Investment in Apprenticeships Needed to Address Growing Skills Shortage – Cllr Liam Doherty

Sinn Féin Councillor Liam Doherty has called on the government to properly investment in the apprenticeship system here, adding that Fine Gael’s failure to do so to date has contributed to the current skills shortage which exists across a range of industries here and is stymieing economic growth in the county.

The Finn Valley based Councillor was commenting following the publication of figures this week which show the government missed its own apprenticeship targets last year, with just 590 people taking part in newly developed apprenticeship course, far short of the 1,500 promised.

Commenting on the disappointing numbers, Cllr Doherty said:

“For a third year in a row Fine Gael in Government has missed their own targets for expanding the apprenticeship system.

“Figures received by Sinn Féin this week from the Minister show that in 2018 just 590 people took part in newly developed apprenticeship courses across the state, not the 1,500 promised.

“In addition, the government has also failed to hit their own target of introducing 10 new programmes as set out in the Action Plan to Expand Apprenticeships.

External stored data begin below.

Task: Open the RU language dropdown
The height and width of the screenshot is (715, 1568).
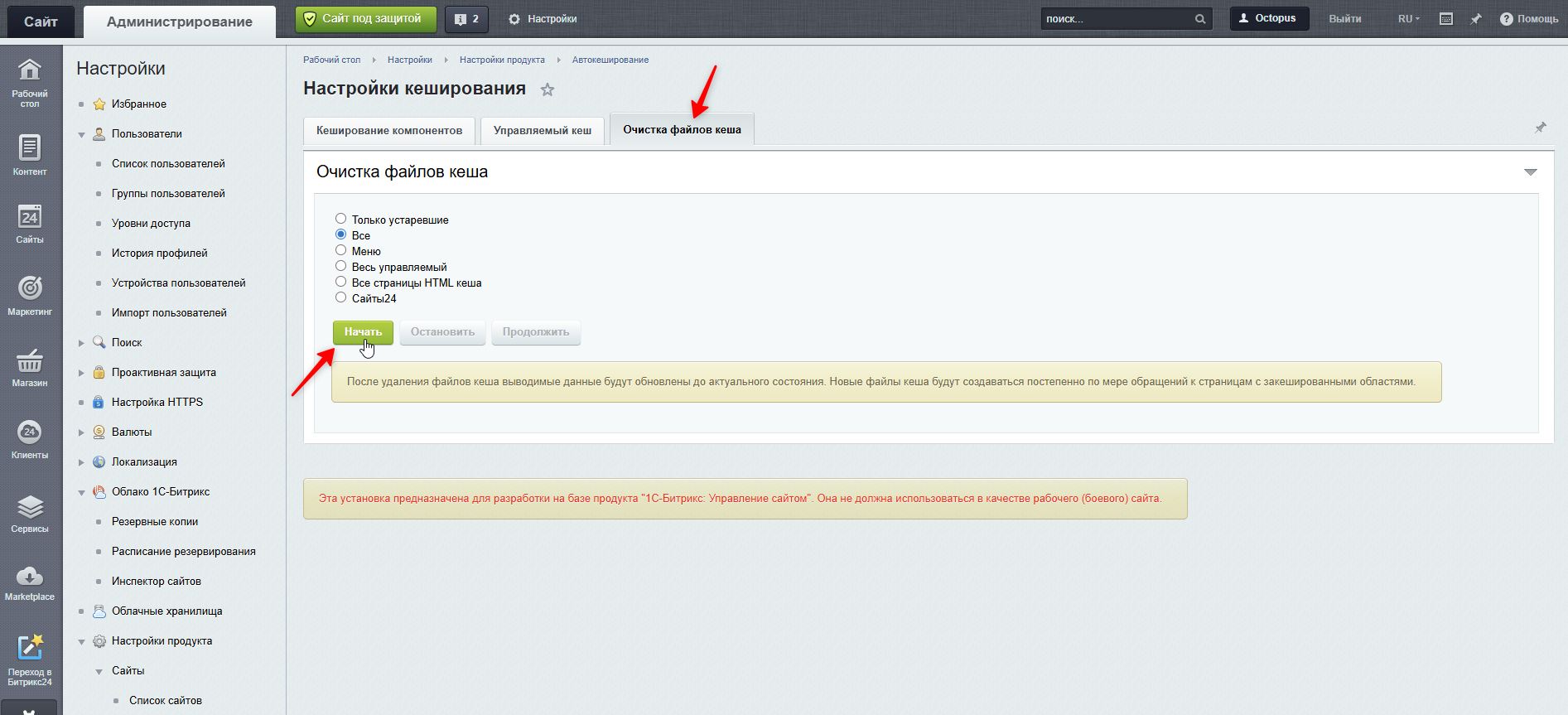Action: click(x=1408, y=18)
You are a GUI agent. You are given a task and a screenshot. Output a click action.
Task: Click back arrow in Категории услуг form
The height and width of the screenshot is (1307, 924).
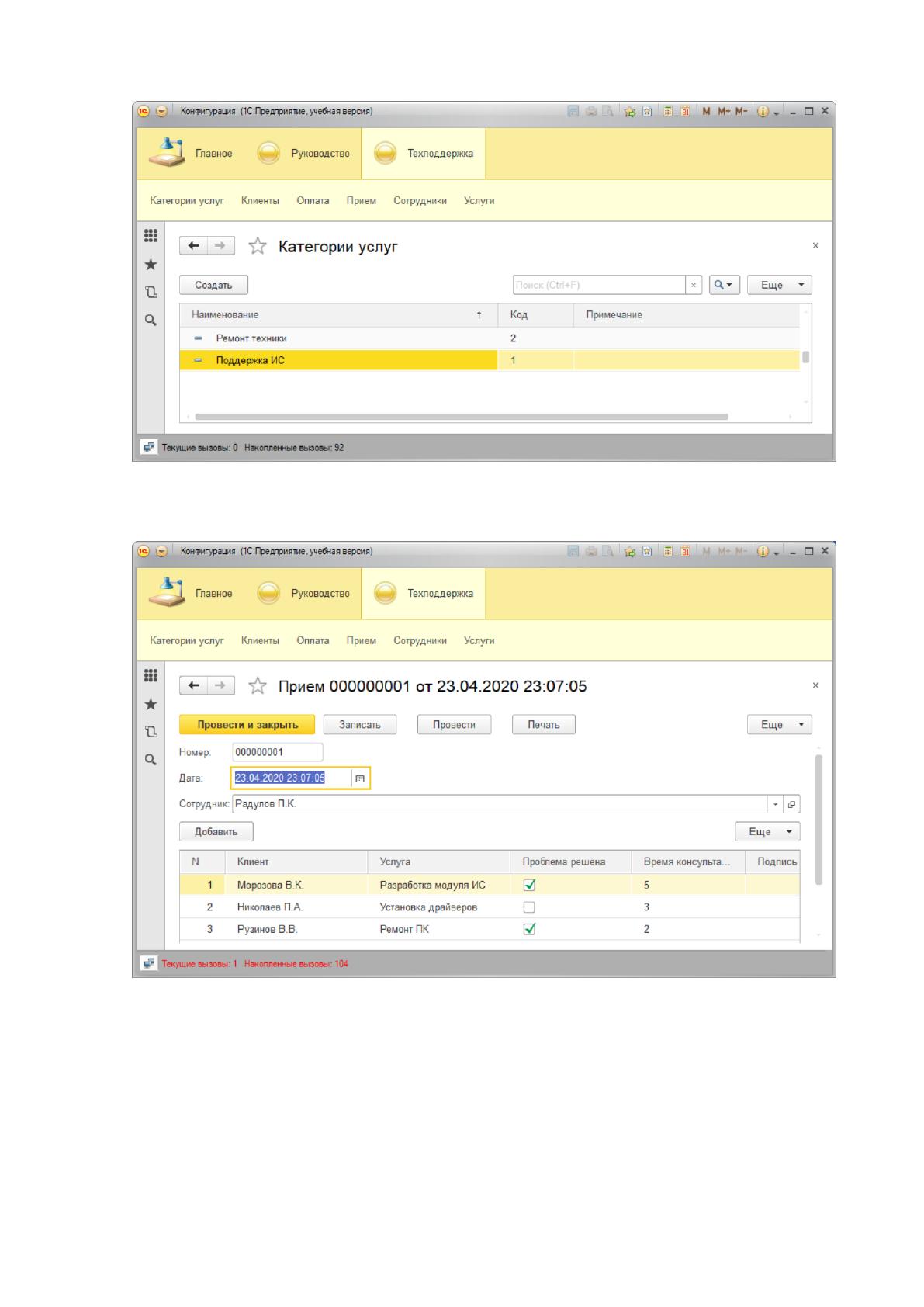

“These figures are totally unacceptable and show a complete lack of effort and priority in this sector on the part of government, and this is having a major impact on the growing skills shortage which we can see across a whole range of industries.

“Tradespeople and skilled workers are crucial to any functioning economy, one only has to look at places such as Germany to see the worth attached to apprenticeships and where such workers are highly valued and respected.

 “In fact, such countries have a deep rooted tradition of developing vocational and craft training and this has resulted in the emergence of a local workforce who poses highly lucrative skills and trades.

“The failure by government here to prioritise and adequately expand apprenticeships here now means that there are a number of occupation where there are an insufficient number of people available to take up vacant positions, such as science, engineering, ICT, accounting, construction and hospitality.

“And this shortage can be seen here in our own county, particularly in construction and hospitality where many local firms are struggling to recruit, hire and retain staff.

“I’ve spoken with a number of local employers in Donegal and many report being unable to find suitably qualified plasterers, bricklayers, joiners, chefs and culinary professionals.

“At present, 37,300 people across the state who are aged between 15 and 24 are listed as unemployed so clearly there is potential there to tap into the energy, drive and abilities of those people through offering them a pathway to learn, gain valuable skills and work experience, while also earning and benefiting financially from a rewarding career.

“This is why I have tabled a motion scheduled for the next meeting of Donegal County Council at which I will be calling on the local authority to declare and acknowledge that it sees the importance and value of tradespeople and skilled workers to the local economy and calls on Government to provide the appropriate level of investment needed to expand and develop the apprenticeship system here.”